The New Westworld Reboot Could Be Great, Actually
We’re going back to Westworld, whether you like it or not.

When HBO launched Westworld in 2016, the hype was unreal. Seemingly, every sci-fi/fantasy critic in the world was ready to love it before it even came out, and when the twisty series from Jonathan Nolan and Lisa Joy actually dropped, various bonkers fan theories started coming true. Westworld quickly redefined — for better or worse — the modern mystery box show. Is now now? Is this person really that person, or are they not that person with another person's memoirs? What if one person had several copies inside of other people?
For all the excellent sci-fi musings within Westworld about the nature of artificial life and the frighteningly slippery ethics of technological empires, the plotting of the show was, even to its biggest fans, a dizzying hall of mirrors in which figuring out who was who and what was what could be even more confusing than what anyone wanted. So, with the announcement that Jurassic Park legend David Koepp is penning a reboot film of Westworld, the natural question from a sane person would be: Why?
There’s an easy answer. Westworld, the original 1973 film from Michael Crichton, is still an amazing concept, and, although the more famous HBO series is an important modern sci-fi TV series — and perhaps one of the best HBO sci-fi shows ever — it didn’t fully capture the vibe of the original film. What a new reboot can do, especially with Koepp writing the screenplay (and maybe Steven Spielberg directing), is to return the basic pitch back to its roots, and update the mythology without bewildering the audience.
Westworld is the original Jurassic Park
The original poster for 1973’s Westworld.

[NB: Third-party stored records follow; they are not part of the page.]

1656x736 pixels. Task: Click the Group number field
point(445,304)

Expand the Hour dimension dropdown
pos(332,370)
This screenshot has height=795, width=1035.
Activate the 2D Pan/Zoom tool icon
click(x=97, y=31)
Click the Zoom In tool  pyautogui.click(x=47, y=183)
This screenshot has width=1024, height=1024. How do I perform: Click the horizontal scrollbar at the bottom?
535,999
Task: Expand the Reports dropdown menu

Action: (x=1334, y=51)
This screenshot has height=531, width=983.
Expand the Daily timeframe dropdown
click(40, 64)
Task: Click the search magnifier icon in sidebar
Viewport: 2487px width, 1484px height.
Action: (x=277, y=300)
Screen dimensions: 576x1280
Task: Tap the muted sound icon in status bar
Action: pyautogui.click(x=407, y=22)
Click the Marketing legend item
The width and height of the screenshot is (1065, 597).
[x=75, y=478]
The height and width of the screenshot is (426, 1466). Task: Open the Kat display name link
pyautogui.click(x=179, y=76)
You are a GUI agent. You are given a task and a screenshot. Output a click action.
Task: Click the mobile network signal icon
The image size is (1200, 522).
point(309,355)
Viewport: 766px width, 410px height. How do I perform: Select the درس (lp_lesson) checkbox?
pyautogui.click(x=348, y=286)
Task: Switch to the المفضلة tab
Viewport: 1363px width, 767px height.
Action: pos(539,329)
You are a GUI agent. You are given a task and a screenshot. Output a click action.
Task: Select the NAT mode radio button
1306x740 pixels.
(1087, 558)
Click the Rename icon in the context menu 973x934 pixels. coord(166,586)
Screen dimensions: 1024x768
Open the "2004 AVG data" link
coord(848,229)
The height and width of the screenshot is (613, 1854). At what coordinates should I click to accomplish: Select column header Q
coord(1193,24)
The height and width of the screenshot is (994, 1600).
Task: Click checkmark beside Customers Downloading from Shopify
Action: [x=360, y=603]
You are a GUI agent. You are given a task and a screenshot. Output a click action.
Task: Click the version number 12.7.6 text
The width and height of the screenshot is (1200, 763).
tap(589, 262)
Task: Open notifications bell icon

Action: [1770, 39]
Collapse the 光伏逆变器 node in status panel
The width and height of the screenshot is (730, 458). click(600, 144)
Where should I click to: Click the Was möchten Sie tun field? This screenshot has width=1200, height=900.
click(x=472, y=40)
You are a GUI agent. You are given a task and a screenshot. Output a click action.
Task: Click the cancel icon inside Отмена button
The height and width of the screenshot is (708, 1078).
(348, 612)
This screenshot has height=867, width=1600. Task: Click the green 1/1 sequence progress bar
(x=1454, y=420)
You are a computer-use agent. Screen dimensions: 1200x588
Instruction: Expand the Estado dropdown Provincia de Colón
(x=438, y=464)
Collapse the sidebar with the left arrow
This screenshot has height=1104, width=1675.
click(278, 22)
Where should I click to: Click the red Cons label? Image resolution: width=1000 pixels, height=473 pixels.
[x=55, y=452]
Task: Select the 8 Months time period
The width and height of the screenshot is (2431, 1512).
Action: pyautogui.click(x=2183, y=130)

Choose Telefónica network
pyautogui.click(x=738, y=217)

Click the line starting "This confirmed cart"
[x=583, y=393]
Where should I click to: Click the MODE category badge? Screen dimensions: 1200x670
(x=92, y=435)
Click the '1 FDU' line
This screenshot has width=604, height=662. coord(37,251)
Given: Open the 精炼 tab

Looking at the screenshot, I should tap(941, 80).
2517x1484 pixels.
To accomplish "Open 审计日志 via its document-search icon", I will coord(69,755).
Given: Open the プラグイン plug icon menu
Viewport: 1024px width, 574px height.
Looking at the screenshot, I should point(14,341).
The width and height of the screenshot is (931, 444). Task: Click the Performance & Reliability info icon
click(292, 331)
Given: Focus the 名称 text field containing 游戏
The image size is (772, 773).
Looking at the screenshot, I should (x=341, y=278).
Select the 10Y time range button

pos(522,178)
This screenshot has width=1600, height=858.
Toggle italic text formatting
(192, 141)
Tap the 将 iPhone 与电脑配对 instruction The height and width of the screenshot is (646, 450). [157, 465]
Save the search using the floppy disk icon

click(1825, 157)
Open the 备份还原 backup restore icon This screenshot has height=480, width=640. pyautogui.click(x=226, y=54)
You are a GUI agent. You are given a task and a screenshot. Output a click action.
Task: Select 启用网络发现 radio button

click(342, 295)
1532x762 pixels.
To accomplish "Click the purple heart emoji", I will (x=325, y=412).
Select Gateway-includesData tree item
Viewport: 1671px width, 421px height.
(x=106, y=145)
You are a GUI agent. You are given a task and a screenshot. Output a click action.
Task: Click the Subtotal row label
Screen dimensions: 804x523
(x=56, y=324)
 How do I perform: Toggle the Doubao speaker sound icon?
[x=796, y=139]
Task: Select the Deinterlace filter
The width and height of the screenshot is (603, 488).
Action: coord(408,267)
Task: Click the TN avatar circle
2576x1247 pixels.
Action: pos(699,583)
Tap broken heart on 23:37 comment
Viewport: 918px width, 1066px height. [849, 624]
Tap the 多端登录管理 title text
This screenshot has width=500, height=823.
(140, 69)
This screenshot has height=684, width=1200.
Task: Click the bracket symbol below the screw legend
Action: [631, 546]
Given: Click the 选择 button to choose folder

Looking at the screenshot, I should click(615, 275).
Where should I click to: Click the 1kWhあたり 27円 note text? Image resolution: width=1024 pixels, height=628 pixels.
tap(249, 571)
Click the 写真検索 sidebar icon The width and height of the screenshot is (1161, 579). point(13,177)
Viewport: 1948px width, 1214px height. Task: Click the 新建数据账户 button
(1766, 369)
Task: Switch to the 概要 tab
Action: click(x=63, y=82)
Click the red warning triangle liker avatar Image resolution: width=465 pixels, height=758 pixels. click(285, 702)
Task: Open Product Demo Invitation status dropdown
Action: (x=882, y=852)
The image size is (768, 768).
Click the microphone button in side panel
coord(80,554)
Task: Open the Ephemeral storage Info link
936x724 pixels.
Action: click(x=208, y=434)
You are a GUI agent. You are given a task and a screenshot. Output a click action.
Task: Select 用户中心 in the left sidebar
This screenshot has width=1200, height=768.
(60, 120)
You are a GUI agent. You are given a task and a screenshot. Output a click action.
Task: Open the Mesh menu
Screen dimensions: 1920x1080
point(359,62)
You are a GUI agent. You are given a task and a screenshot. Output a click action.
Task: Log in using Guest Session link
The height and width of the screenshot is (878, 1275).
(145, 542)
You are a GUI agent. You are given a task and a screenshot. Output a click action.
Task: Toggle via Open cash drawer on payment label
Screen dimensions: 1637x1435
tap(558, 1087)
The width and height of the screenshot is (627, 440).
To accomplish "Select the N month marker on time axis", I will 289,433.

In 1993, Steven Spielberg’s Jurassic Park turned the 1991 novel by Michael Crichton into one of the best movies of all time. This is interesting when you remember that both Jurassic Park and Westworld are stories about high-concept sci-fi amusement parks gone wrong. As some (including yours truly) have pointed out many times before, this concept, especially Westworld, isn’t too different from the 1966 Star Trek episode, “Shore Leave,” written by sci-fi legend Theodore Sturgeon. That story, which is often played for laughs, concerns the same basic premise as Westworld; bespoke robots are created in an amusement park, but when things go wrong, people get worried about the robots turning on them.
Obviously, this is all a bit reductive, but with Jurassic Park, Crichton substituted clones (specifically cloned dinosaurs) for robot cowboys. And, so, Koepp’s screenplay captured the ethical dilemma of Crichton’s book, while Spielberg’s direction made it into a spectacle. Jurassic Park is obviously more fun than Westworld, but here’s the basic question: Why can’t Westworld have its cake and eat it too? Why does this premise have to only result in a dour, depressing, and confusing storyline, à la the HBO series?
To be clear, the HBO Westworld is not a bad show — and the performances in the series from actors like Ed Harris, Evan Rachel Wood, Thandiwe Newton, Jeffrey Wright, and Jimmi Simpson make it worthwhile and an honored part of a larger pantheon of sci-fi shows about robots, right alongside the reboot Battlestar Galactica. But that doesn’t mean it has to be the only take on the premise.
A Spielberg-esque Westworld could be incredible
The original 1973 Westworld was tense and smart. But not perfect.
At SXSW 2026, Steven Spielberg confirmed he was working on a western that “kicks ass.” With long-time Spielberg collaborator Koepp on the Westworld project, some are theorizing that the mystery Spielberg project could be this Westworld reboot. But, even if that’s not the case, a bigger, more crowd-pleasing version of Westworld, in the mold of certain Spielberg films, wouldn’t be a bad thing.
Again, if we think about Westworld as more like a large-scope episode of the classic Star Trek or The Twilight Zone, and less like a serial mystery-box prestige TV show, the potential for an incredible feature film is obvious. Hell, the movie wouldn’t even need to ignore the TV show entirely; it could be set in some far future in which the park is created anew. Or, take place in a different timeline and feature a few cameos from the cast of that show as a tribute. But, as dark and brooding and strange as the 1973 film is, the HBO version never really captured what that movie felt like.
And, to take it one step further, the HBO show never truly fixed what was wrong with the original film: pacing and stakes. Jurassic Park works because we like all the humans, and the stakes are immediate and in your face. Both existing versions of Westworld suffer from living up to the cool potential of the basic conceit, and as such, the characters are either not as likable, or the motivations are murky.
A tight, old-school gee-wiz script from David Koepp could hypothetically fix all of this and give us the platonic ideal version of Westworld we’ve wanted all along. Murderous robot cowboys are a wonderful reason to go to the movies, but, to date, that pitch has never quite followed through on becoming a truly conceived piece of pop art. If there must be a Westworld reboot, then sci-fi idealists can approach it with an open mind and with the simple thought that maybe, just maybe, the third time is the charm.